Take one of the most famous episodes in the Odyssey. Odysseus employs his guile to escape the cave and clutches of the cyclops Polyphemus, but not without incensing Polyphemus’s father, the sea god Poseidon. (Odysseus probably would have gotten away with blinding Polyphemus if he hadn’t gloated over it, hubristically shouting credit for the deed as he escaped.) Poseidon retaliates by waylaying Odysseus at sea year after year after year after year.

It is Poseidon’s wrath, especially, that has compelled a sense of Odysseus as “one who is doomed to suffer”—or as Fagles lyrically characterizes his inherited fate, as “Son of Pain.” Indeed, “cunning” isn’t the only epithet the hero bore. He is also repeatedly referred to as “much enduring.” His trials inspired tricks to overcome them, and his tricks prompted patience-testing repercussions. The characteristics are intertwined.

Linguistic etymology proposed for Odysseus

Not that any of this matters for the actual etymology of the name Odysseus. Odussamenos, “hated by gods and men”: while this origin places Odysseus and his name in a matrix of myth, metaphysics, and meaning, it is a folk etymology, albeit a very literary one.

The true origin of Odysseus is obscure, but it’s not without a prominent theory. Robert Beekes, a distinguished 20th-century Dutch historical linguist, specialized in something known as Pre-Greek, the non-Indo-European language spoken in Bronze Age Greece before Greek around 2000 BC. There are no written records of Pre-Greek, but the likes of Beekes labored to reconstruct it (even if he has been criticized as a bit too eager to chalk up Greek etymologies to Pre-Greek).

👉 Beekes argued the name Odysseus originally took the form of *Odukyeu- or *Olukyeu- in Pre-Greek, which apparently could interchange d and l sounds. Any meaning behind *Od/lukyeu- has been lost to time.

> _Extracted material_

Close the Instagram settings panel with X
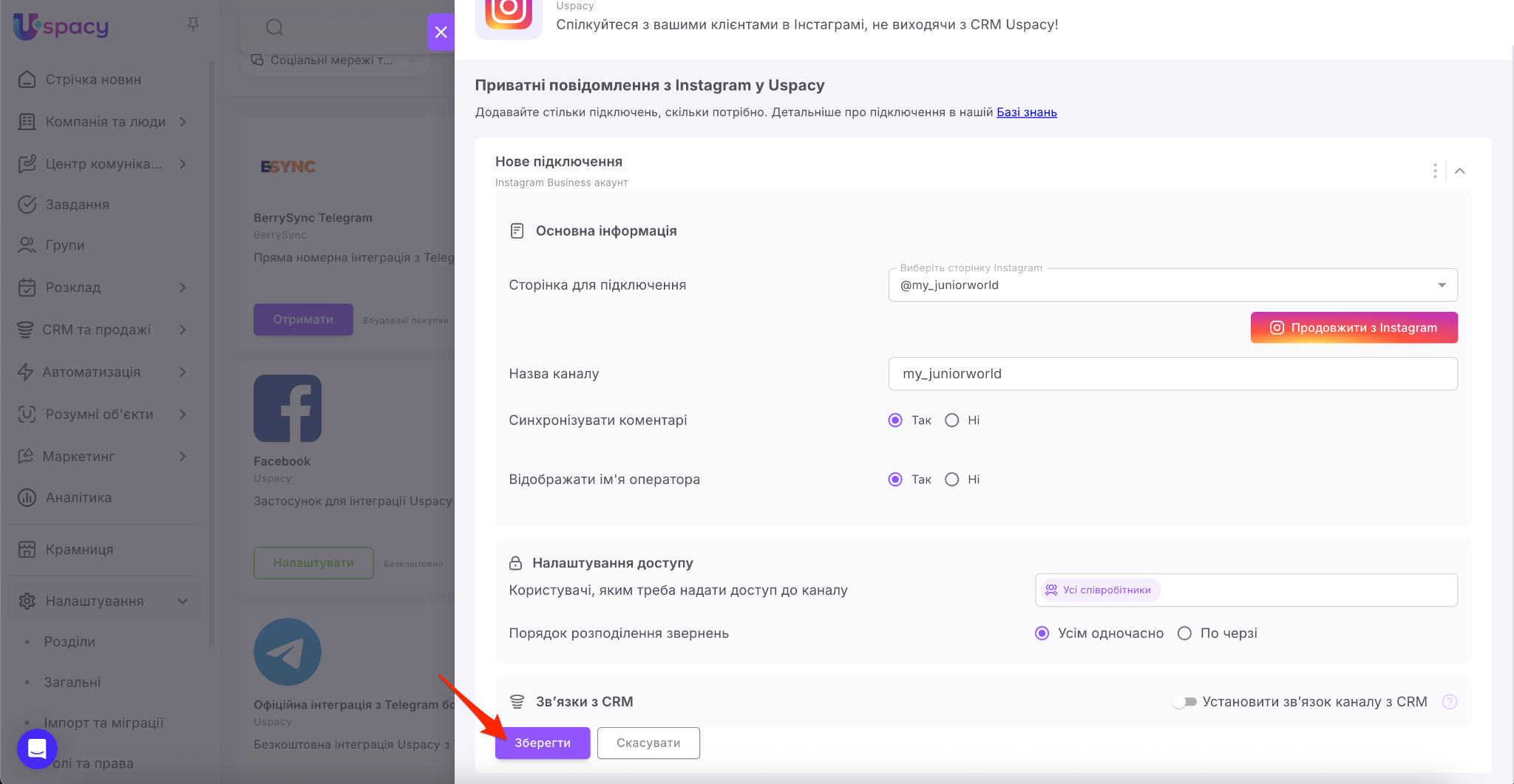The height and width of the screenshot is (784, 1514). click(441, 32)
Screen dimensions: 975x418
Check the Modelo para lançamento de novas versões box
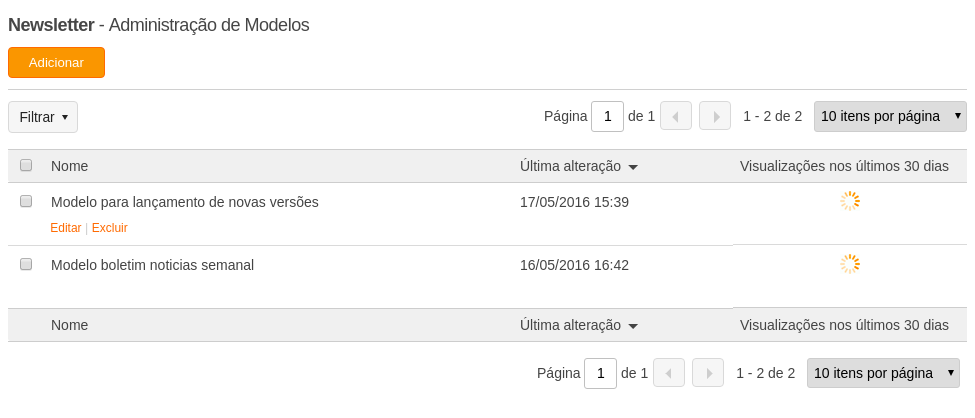[26, 201]
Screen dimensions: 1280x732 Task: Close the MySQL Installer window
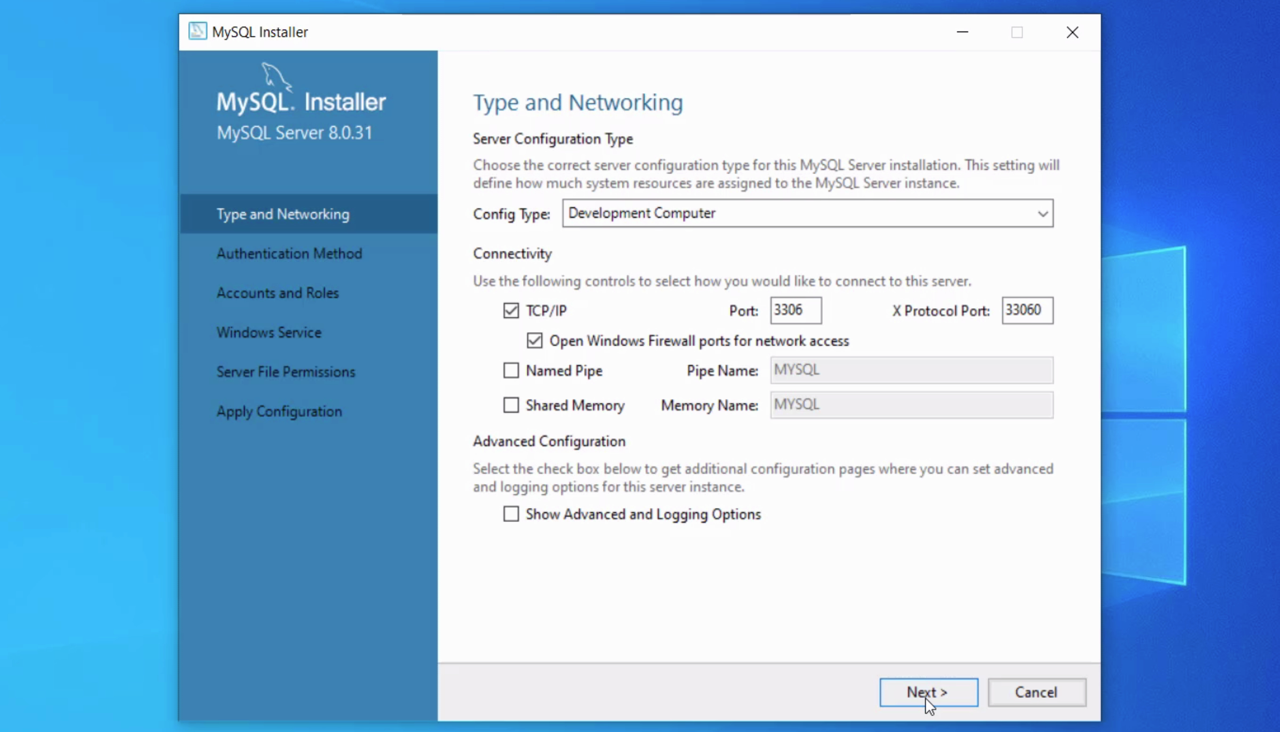[x=1072, y=32]
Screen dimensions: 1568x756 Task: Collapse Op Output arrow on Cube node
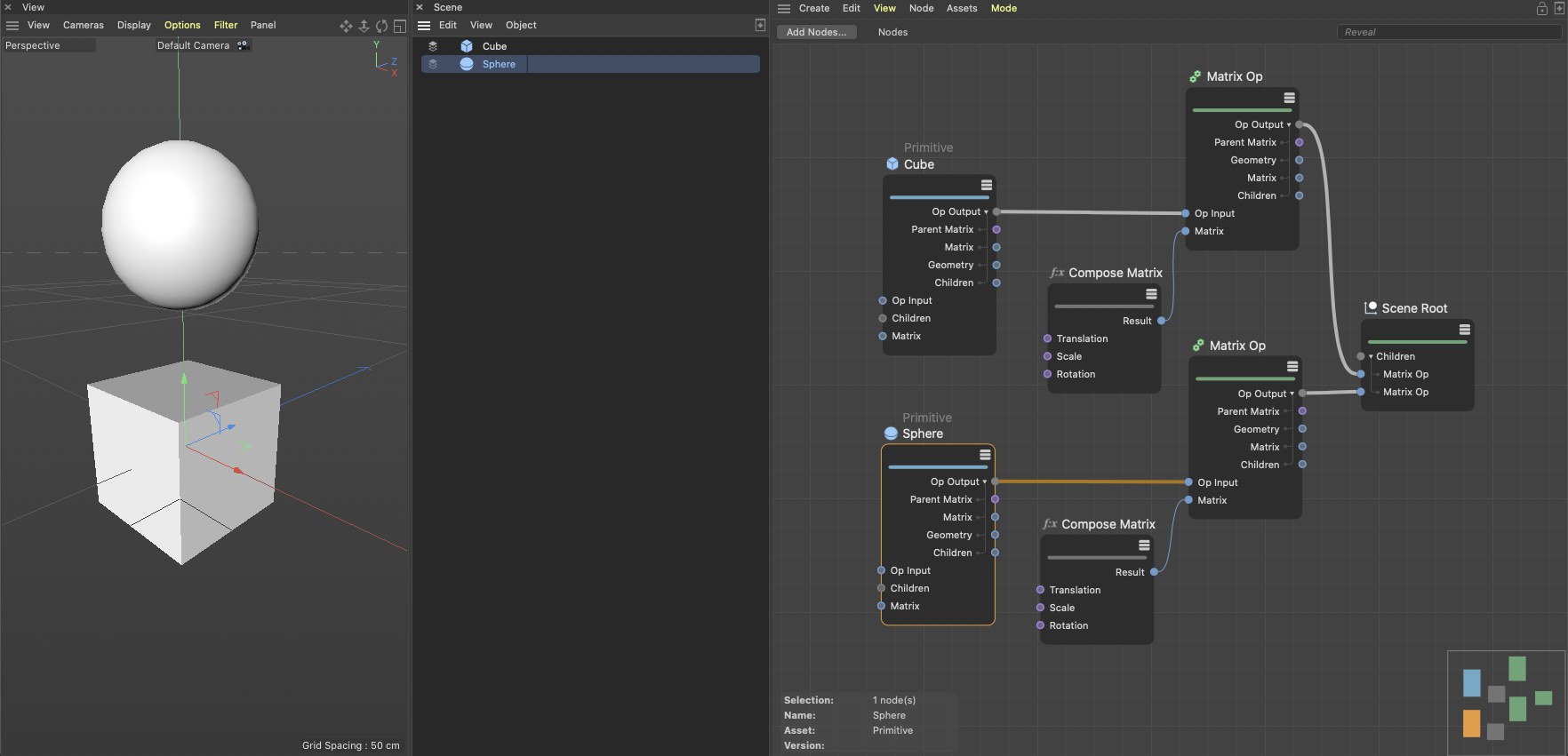[986, 212]
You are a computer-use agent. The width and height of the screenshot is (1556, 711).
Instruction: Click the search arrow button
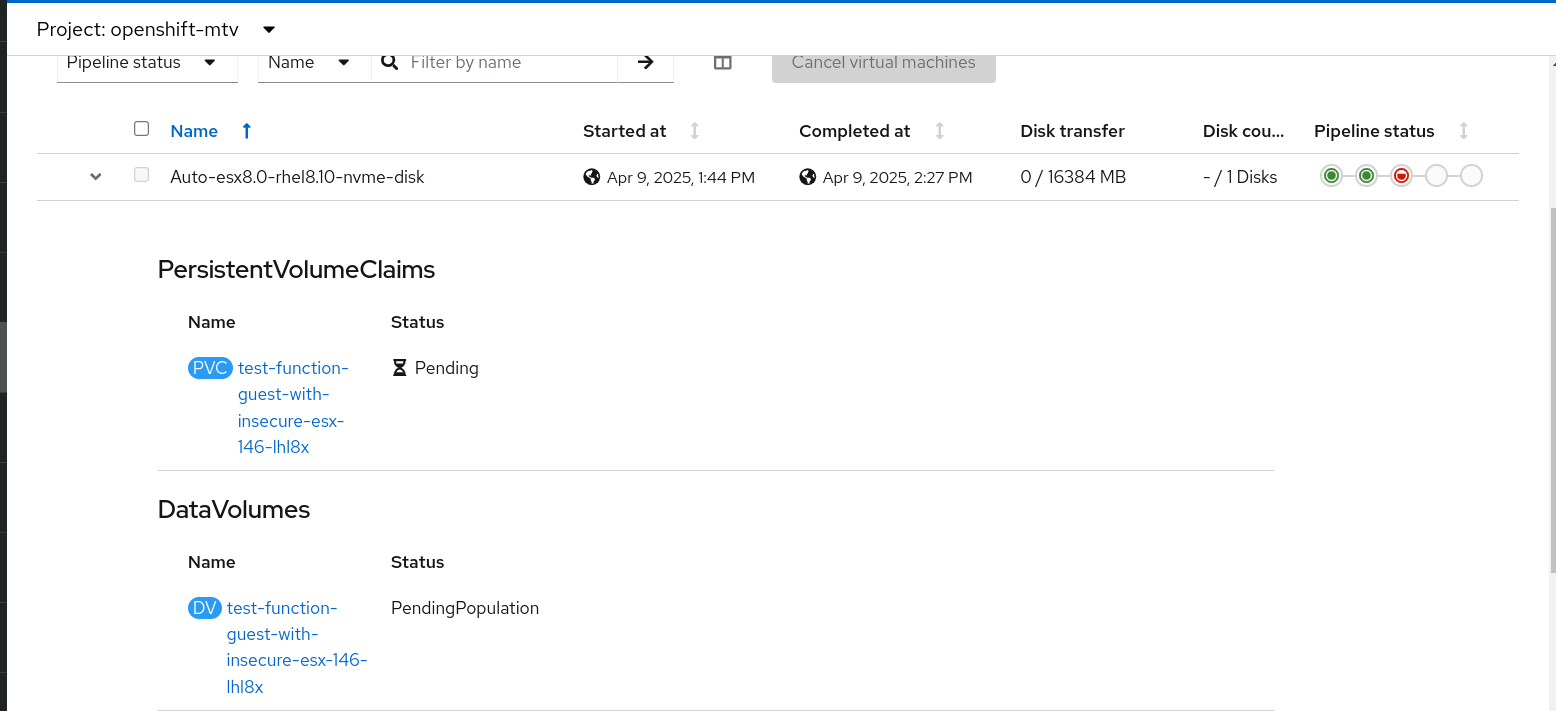click(x=646, y=62)
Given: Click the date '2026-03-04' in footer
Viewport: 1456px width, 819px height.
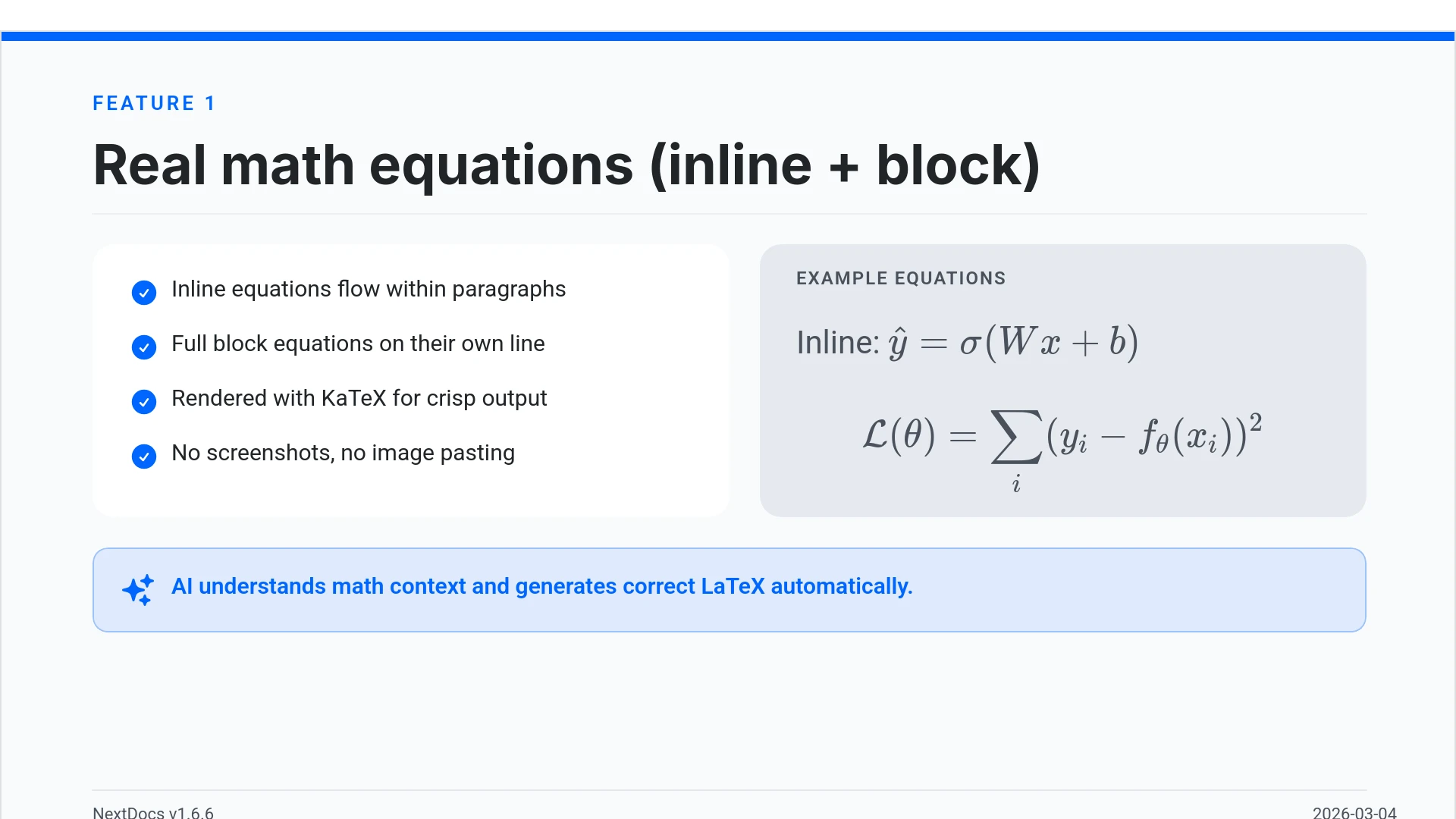Looking at the screenshot, I should [x=1354, y=812].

> _Stated exercise_
In the article on the origin of the name Odysseus, what two Pre-Greek forms of the name did Robert Beekes propose?

> _Expected answer_
*Odukyeu- and *Olukyeu-